Synopses & Reviews
At the beginning of the nineteen-nineties there irrupted into the panorama of Colombian art the first large-format paintings of Francisco Mejía-Guinand (born in Bogotá, 1964). In the Colombia of that time, which was characterized by an interest in "art as idea", most young artists were devoted to the most diverse varieties of conceptual art. Given that context, a work, like that of Mejía-Guinand, which does not try to "mean" but only "to be" is admirable.
Despite the current belief that painting has reached its end, the pictures that illustrate this book demonstrate its falseness. Within Colombian painting of the past decade, the work of Mejía-Guinand is unique in demonstrating a strict respect for the tradition of painting as an artistic medium. His large formats are radical: they have no beginning or end and transform our notion of space. They are fragments of a totality which nourishes itself on the legacy of the history of world art. He does not reject this history. On the contrary, he restores the past in order to go beyond it, doing it with the humility of someone who looks at the world for the first time but never stops being himself.
A novel figure within Latin American art, Mejía-Guinand covers an ample terrain of pictorial references and requires the spectator to undertake a penetrating contemplation of his work. As the noted Colombian art critic Ana María Escallón remarks in the essays that open this book, Mejía-Guinand's pictures are "images that are mute because they resort to the inner voice and in which color speaks for itself. They are intimate areas which reveal their significance in the luminosity of a green, the tactile vision of a blue or the silence of an emphatic black. The very moment when painting, with its capacity to give meaning, evokes all things."
About the Author
Francisco Mejía-Guinand, (Bogotá, 1964) is a born painter, he cold not avoid it. His childhood visits to the studio of his father, an amateur painter, and the occasions when his mother led him by the hand through the world's great museums may have been responsible for his early interest in art, but his decision to become a full-time painter only came after a long struggle. After studying architecture, he worked as a university professor and in architectural restoration, an experience which taught him what he already knew: that the only thing he wanted to do in life was to paint.
For this reason, everything he has achieved since then has served to confirm the wisdom of his decision to embrace the world of volumes and spaces that the true painter longs for. So, having trusted his intuition and set himself at peace, Mejía-Guinand has devoted himself to constructing a solid universe of planes and colors which this book, the first exclusively dedicated to this artist, stunningly reveals.

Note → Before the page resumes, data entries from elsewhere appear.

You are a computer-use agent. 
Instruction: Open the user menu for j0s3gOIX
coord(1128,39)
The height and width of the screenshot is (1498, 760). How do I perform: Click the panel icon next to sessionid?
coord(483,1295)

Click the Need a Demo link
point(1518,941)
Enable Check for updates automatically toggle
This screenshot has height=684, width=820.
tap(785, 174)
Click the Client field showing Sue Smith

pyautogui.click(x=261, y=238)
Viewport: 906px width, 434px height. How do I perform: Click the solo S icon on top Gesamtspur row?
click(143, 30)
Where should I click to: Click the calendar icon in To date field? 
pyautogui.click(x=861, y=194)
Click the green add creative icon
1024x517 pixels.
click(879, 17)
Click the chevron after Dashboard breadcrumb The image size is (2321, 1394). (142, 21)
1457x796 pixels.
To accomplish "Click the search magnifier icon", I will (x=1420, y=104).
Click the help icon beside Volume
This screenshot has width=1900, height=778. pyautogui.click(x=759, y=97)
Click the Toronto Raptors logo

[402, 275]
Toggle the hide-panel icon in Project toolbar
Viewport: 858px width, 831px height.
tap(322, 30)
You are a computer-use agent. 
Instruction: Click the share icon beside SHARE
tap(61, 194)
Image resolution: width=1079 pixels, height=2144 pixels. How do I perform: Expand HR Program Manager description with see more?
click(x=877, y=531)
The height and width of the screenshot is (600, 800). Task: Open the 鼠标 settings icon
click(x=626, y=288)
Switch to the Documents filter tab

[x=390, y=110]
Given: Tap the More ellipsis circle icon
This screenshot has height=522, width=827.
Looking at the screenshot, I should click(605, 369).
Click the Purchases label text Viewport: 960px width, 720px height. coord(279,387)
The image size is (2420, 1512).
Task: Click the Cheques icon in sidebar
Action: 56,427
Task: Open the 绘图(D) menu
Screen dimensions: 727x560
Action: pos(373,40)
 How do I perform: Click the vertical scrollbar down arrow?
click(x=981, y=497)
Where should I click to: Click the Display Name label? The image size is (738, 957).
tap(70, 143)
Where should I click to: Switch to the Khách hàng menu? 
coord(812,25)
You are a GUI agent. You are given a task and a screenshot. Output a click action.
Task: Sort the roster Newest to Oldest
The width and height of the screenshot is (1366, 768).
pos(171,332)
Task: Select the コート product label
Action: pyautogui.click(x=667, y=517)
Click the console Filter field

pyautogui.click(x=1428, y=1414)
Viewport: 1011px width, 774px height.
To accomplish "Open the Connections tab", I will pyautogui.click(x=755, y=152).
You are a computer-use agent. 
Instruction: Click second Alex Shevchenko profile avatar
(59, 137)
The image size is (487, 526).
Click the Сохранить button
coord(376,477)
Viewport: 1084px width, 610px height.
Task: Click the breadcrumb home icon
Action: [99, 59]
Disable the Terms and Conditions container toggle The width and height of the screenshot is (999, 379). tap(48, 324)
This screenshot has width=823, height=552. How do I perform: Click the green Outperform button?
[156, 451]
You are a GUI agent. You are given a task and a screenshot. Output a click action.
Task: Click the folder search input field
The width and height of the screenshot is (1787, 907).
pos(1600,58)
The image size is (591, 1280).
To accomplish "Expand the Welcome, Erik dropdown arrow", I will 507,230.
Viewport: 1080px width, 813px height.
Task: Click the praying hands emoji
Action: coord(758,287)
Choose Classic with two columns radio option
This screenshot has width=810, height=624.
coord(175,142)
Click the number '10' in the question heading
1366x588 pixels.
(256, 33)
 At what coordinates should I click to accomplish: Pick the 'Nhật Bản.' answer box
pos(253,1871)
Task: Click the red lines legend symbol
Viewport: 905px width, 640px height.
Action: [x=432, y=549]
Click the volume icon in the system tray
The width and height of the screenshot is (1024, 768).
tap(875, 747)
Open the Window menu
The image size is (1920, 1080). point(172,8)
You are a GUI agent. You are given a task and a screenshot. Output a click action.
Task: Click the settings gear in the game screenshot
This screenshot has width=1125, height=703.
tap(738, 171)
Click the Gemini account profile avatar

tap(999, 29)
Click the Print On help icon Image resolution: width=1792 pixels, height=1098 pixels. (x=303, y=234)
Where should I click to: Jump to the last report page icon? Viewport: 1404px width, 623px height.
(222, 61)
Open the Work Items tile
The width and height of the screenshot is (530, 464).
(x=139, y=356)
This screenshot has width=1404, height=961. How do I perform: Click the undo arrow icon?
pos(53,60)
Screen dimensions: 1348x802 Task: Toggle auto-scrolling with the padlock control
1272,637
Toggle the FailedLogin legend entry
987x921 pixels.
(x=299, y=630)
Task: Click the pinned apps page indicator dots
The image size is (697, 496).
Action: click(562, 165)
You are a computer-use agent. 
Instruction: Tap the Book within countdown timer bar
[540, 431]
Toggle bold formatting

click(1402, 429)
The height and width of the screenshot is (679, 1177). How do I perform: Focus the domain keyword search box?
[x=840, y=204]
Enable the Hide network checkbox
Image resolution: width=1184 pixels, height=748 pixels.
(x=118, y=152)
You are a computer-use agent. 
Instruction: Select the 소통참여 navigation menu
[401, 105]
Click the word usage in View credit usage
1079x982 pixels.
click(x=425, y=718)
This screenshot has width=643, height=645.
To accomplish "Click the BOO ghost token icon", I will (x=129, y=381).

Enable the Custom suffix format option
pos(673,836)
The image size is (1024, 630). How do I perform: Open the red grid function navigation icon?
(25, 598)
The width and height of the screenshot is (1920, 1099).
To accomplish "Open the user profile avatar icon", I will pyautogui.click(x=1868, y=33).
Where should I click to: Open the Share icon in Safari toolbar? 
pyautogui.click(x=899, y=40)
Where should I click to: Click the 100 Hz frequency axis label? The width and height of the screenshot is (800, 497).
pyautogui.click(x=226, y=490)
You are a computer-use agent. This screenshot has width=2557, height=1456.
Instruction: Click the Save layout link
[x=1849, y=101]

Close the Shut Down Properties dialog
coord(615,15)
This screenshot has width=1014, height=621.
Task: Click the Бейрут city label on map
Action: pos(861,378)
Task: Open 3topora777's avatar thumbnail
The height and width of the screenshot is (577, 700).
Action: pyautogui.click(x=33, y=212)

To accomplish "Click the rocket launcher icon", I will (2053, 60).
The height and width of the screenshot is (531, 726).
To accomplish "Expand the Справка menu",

Ana María Escallón, a specialist in Latin American art, is currently the director of the Museum of the Art of the Americas in Washington, D.C. as well as a noted journalist, art critic and international curator. In 1997 Villegas Editores published the book Botero: New Works on Canvas, whose main text consists of a long interview with the artist that was done by Ana María Escallón and is considered to be one of the most eloquent testimonies of the life and career of Botero.
In this book, Ana María Escallón places the work of Francisco Mejía-Guinand within the context of comtemporary Columbian art and explains how he has broken new ground as a painter.